More than 250 Israelis, from college students to experienced executives to entrepreneurs in their 70’s and 80’s, recently attended EcoMotion to present their ideas for alternative smart transportation solutions. EcoMotion, a conference (that called itself an unconference), was a kickoff event aimed at creating a collaborative community from a variety of disciplines to solve the problem of dependence on polluting fuels.

Among the inventions shown were a car propelled by wind, a bicycle powered by a fuel cell and a train that floats on water. No idea was too farfetched.

“Everyone was really excited to share ideas and projects,” said Boaz Mamo, executive director of EcoMotion for the Israel Science Technology and Innovation Policy Institute (ISTIPI), which is cosponsoring the initiative with the Prime Minister’s Office, the Ministry of Science, Keren Hayesod (United Israel Appeal) and the Israeli automotive industry.

“The atmosphere and energy were amazing. People stayed until 2 am, to talk and create something together,” Mamo added.

He stressed that EcoMotion isn’t a one-time event, and it is not competitive. Its main purpose is to foster a creative, collaborative community of minds from a variety of disciplines. Any practical, concrete products that may arise from this community would be icing on the cake.

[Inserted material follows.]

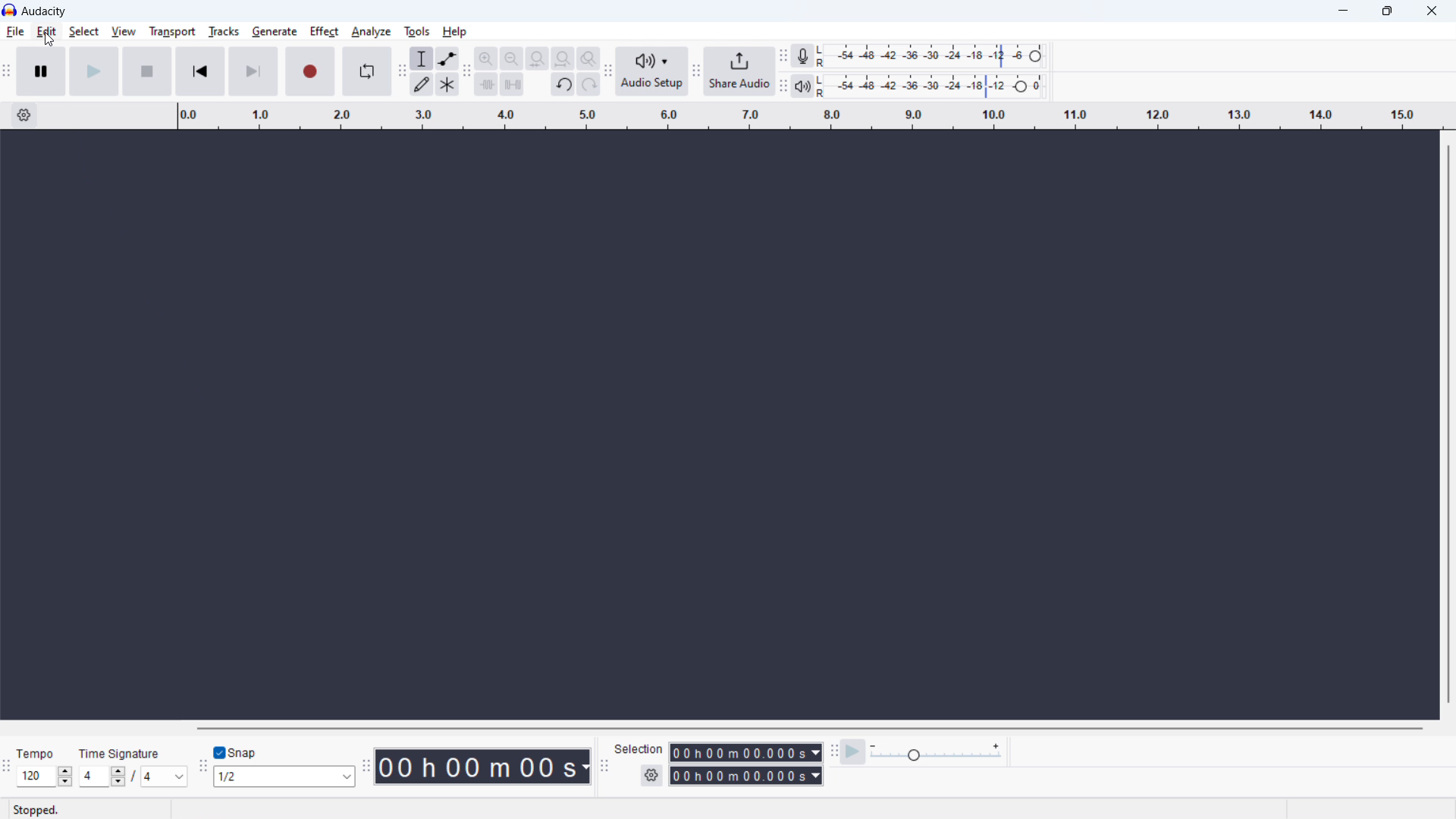 This screenshot has width=1456, height=819. Describe the element at coordinates (224, 31) in the screenshot. I see `tracks` at that location.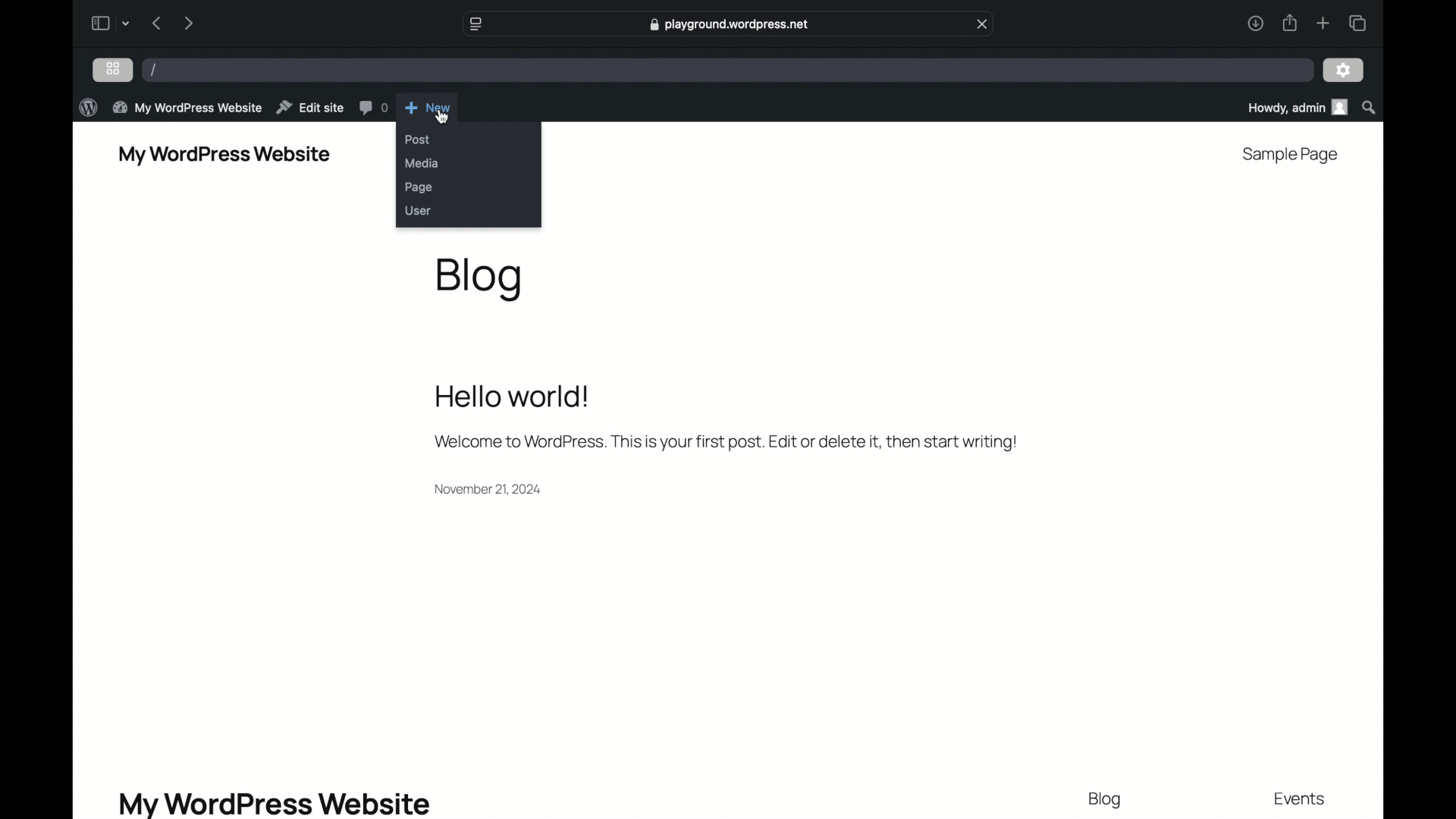  I want to click on website settings, so click(474, 24).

“We will continuously hold small events during the year—workshops, meetings with investors and government officials—discussing collaborations to maintain the community and keep it strong. We are big believers in the free market. Everyone with an idea can take a shot at it, but we’re not promising anything,” continued Mamo.

“EcoMotion complements Israel’s national program to reduce global dependency on oil,” said Professor Eugene Kandel, head of the National Economic Council. “We believe that innovation is a key component for success in this complex process.”

Innovators, entrepreneurs, academics, philanthropists, representatives of financial and government institutions and international/local businesses (including heavy-hitters such as General Motors, Toyota and IBM, among many others) were encouraged to listen to each other’s ideas—no matter how wacky—and form working relationships.

EcoMotion participants came from smart transportation-related fields including energy efficiency, electric and hybrid propulsion methods; energy systems; smart electric grids, electro-chemical energy storage sources and devices (such as fuel cells and batteries); independent propulsion systems; smart navigation systems and more.

The idea is eventually to grow the Israeli meeting of minds into an international exchange of ideas and promotion of innovations for transportation and alternative fuels.

“The best minds in the world are looking for a way to reduce dependence on oil, which serves the interest of terrorist organizations and is environmentally destructive,” said Meir Arnon, chairman of EcoMotion.

EcoMotion’s goal is to create new and original ways to travel within cities and between them. Israel has a strategic interest in being a pioneer in this field, as they have already become in the past in the water technology and defense industries.